→ DIRECTIONS
According to the text on CBD guest posts below, how many links to your own website should a guest post include?

---- DOCUMENT SECTION

Step #9 – Include your link
The goal when link building is always to include your target keyword and backlink in as natural a manner as possible. This usually means avoiding exact-match anchor texts. In other words, you don’t want your link to be attached to your target keyword.
Say we decide to build links to this page targeting the keyword “CBD Guest Post”. An example of an exact-match anchor would be: “As mentioned on Invalley’s CBD guest post guide, one way to do outreach is…”
Exact-match anchors were used by spammers so much that they’ve become ineffective. These days, generic, naked, and branded anchors work better. Here are examples.
Generic: “Click here if you’d like to read more on CBD guest posts”.
Branded: “You can check the CBD guest post guide written by Invalley for more info on that topic.”
Naked: “If you want to learn more about guest posts in the CBD industry, visit https://invalley.com/blog/how-to-publish-cbd-guest-posts”.
Check this guide if you’d like a more detailed breakdown of the different types of anchors.
It’s also smart to avoid stuffing your CBD guest posts with a ton of links. You should include one, maybe two links to your website. And 2-3 additional links to authoritative sources on the topic you’re writing about. Just make sure you’re not including links to any blogs run by your competitors.
If you’re looking for good sources to link to your CBD article, Healthline is a good place to start. Just run an “intitle:cbd” search on that site using the method explained in the last step.
That site is hit-and-miss in terms of quality, but they always include their sources, which can give you plenty to work with.
The FDA website is also a great source for quotes and facts related to CBD. Especially when writing about the business side of things.
Step #10 – Send the content
Once your guest post has been written, edited, revised, and proofread, all that’s left is sending it to your contact on the webmaster’s team. Then it’ll either get published as-is or they’ll ask for changes to fit their guidelines.
Either way, you’ll eventually get your content approved. And then your job will be mostly done. You just need to make sure the article goes live when promised. And you’ll need to check the final product to make sure the link was included. It’s also good to check if there is anything wrong with the published article.
Mistakes happen. Sometimes links get removed by the webmaster’s team without warning. Or someone may end up publishing the wrong version of the content. The sooner you catch a mistake like that, the easier it’ll be to get the website’s team to fix the issue.
If you’re happy with the final result, then you’re done. All that’s left to do is sit back, wait, and watch the new link get indexed and start affecting your page’s rankings. Mission accomplished.
Do you see why so many businesses choose to outsource outreach? This process difficult, time-consuming, and frustrating even at the best of times. On top of that, many big publications won’t even accept pitches from individuals without an agency. Conversion rates are low in general, and even lower when trying to secure CBD guest posts.
Meanwhile, you can place an order from our site list in as little as 5 minutes. Or you can set up a Monthly Mix campaign. Then you will get several powerful backlinks in the CBD niche every month for as long as you’d like. All without needing to dedicate several work hours towards outreach every month. The Monthly Mix has been designed to be CBD-friendly; we’ve built relationships with plenty of sites that accept CBD guest posts.
But the important takeaway here is that working with an agency isn’t the *only* way to get powerful backlinks. Nor are both approaches mutually exclusive.
You can combine manual outreach and a professional outreach campaign from a big team like ours into one big SEO push. If done correctly and paired with a good content marketing campaign (blog posts, social media posts, etc.) the results can be staggering.

--------
---- DATA EXCERPTS

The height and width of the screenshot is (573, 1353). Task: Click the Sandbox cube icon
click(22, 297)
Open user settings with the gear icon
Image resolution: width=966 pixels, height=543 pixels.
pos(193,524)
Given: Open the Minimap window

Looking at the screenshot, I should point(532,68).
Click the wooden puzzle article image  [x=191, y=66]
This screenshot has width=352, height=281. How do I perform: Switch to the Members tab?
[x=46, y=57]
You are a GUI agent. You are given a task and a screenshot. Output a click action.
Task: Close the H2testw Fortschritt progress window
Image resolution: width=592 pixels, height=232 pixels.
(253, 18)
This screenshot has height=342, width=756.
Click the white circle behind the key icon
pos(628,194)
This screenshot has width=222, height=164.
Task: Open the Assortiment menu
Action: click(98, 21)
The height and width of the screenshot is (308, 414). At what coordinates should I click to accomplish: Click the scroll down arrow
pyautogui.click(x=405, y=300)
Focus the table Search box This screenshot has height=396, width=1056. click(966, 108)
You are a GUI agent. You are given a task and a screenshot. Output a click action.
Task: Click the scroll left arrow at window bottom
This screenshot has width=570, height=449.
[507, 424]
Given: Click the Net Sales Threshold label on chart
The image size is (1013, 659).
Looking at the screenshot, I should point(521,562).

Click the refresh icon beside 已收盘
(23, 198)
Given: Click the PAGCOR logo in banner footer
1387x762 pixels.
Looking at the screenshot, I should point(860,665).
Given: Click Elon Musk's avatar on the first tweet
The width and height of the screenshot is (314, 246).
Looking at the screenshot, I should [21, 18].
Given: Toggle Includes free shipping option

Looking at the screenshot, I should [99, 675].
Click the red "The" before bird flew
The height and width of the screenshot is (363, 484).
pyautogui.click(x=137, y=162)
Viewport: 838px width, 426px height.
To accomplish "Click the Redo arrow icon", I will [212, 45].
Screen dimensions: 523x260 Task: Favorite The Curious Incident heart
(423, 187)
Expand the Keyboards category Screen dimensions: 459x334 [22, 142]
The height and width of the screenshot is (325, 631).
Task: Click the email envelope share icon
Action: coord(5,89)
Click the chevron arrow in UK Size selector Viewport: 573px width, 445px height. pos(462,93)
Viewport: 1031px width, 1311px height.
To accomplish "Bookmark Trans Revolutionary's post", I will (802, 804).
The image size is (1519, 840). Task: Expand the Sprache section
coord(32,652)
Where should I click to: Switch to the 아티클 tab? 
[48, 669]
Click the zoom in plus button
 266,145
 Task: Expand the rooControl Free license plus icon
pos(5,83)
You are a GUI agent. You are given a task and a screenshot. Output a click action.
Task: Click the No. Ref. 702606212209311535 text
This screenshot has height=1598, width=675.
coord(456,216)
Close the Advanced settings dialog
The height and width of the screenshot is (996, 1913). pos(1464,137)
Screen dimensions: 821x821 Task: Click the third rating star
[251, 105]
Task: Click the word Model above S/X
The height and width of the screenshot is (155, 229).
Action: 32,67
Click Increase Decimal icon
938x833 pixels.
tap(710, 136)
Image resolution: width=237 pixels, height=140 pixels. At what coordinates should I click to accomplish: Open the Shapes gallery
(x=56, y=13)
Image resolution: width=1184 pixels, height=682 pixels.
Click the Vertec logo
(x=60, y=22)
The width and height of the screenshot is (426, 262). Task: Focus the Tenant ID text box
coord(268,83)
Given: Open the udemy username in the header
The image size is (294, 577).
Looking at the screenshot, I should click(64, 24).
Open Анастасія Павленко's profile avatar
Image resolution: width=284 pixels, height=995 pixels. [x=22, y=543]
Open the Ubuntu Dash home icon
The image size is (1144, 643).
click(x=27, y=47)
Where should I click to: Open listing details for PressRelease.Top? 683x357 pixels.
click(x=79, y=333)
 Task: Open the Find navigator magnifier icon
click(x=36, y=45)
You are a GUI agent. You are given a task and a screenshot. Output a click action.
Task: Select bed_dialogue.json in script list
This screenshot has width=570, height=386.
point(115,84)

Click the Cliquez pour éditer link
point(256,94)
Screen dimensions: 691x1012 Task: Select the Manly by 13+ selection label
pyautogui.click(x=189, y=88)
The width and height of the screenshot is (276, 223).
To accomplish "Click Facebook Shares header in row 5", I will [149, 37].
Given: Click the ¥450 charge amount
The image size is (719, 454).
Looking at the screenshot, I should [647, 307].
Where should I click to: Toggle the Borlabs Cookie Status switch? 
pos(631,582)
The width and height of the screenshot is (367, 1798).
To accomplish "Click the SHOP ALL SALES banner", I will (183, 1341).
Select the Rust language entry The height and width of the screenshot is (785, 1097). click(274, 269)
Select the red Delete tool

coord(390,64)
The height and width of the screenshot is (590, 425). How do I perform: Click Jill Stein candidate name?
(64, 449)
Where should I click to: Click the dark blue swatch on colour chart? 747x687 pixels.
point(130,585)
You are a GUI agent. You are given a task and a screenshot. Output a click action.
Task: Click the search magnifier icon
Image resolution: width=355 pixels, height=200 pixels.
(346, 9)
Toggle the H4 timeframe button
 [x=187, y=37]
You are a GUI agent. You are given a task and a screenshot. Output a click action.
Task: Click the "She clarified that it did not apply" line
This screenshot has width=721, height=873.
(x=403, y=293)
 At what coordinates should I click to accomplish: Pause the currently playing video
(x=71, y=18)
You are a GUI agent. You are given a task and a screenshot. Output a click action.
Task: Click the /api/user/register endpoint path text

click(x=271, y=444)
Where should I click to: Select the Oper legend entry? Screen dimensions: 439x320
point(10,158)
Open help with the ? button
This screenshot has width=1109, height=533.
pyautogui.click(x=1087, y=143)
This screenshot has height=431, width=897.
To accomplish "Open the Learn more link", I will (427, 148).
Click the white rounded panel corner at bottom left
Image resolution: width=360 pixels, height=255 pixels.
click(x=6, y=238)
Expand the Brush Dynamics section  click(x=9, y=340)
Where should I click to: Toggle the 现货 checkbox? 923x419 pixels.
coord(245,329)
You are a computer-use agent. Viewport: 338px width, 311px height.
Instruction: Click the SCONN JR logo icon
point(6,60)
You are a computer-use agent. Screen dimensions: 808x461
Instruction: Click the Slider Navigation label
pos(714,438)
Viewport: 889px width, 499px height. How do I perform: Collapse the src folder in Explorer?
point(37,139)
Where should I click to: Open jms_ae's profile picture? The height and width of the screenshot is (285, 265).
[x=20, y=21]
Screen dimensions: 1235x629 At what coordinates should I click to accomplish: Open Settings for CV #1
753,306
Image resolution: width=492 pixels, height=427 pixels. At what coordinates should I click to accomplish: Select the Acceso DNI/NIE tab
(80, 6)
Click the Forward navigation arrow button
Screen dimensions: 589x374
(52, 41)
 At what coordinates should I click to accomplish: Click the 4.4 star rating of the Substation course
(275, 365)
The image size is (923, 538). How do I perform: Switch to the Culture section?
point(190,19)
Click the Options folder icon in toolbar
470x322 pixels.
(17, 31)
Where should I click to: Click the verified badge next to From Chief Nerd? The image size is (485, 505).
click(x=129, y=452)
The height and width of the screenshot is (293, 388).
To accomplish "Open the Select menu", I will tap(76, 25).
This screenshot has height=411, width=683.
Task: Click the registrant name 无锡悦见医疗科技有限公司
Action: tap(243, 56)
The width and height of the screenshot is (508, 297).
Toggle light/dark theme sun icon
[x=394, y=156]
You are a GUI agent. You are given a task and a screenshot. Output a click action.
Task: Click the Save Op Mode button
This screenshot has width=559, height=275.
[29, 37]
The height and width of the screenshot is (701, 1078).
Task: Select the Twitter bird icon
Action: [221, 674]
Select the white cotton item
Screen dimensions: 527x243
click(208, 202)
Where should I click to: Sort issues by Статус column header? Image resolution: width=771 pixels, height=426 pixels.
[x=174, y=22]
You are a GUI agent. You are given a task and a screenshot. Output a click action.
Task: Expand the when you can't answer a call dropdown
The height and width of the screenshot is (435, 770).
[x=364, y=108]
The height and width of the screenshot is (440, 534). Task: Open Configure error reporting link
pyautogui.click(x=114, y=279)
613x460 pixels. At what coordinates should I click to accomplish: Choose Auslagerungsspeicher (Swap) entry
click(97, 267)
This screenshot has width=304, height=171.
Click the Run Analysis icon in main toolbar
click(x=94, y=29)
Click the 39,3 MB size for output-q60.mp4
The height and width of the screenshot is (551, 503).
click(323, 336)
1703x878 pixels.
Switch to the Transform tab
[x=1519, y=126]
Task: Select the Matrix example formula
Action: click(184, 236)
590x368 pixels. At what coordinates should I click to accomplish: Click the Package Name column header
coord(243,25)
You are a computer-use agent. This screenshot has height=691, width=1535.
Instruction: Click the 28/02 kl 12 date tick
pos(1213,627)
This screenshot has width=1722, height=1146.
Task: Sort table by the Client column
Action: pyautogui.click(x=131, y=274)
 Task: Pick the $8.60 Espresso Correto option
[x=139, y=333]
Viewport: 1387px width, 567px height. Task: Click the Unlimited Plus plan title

--------

→ ANSWER TO THIS EXERCISE
One, maybe two.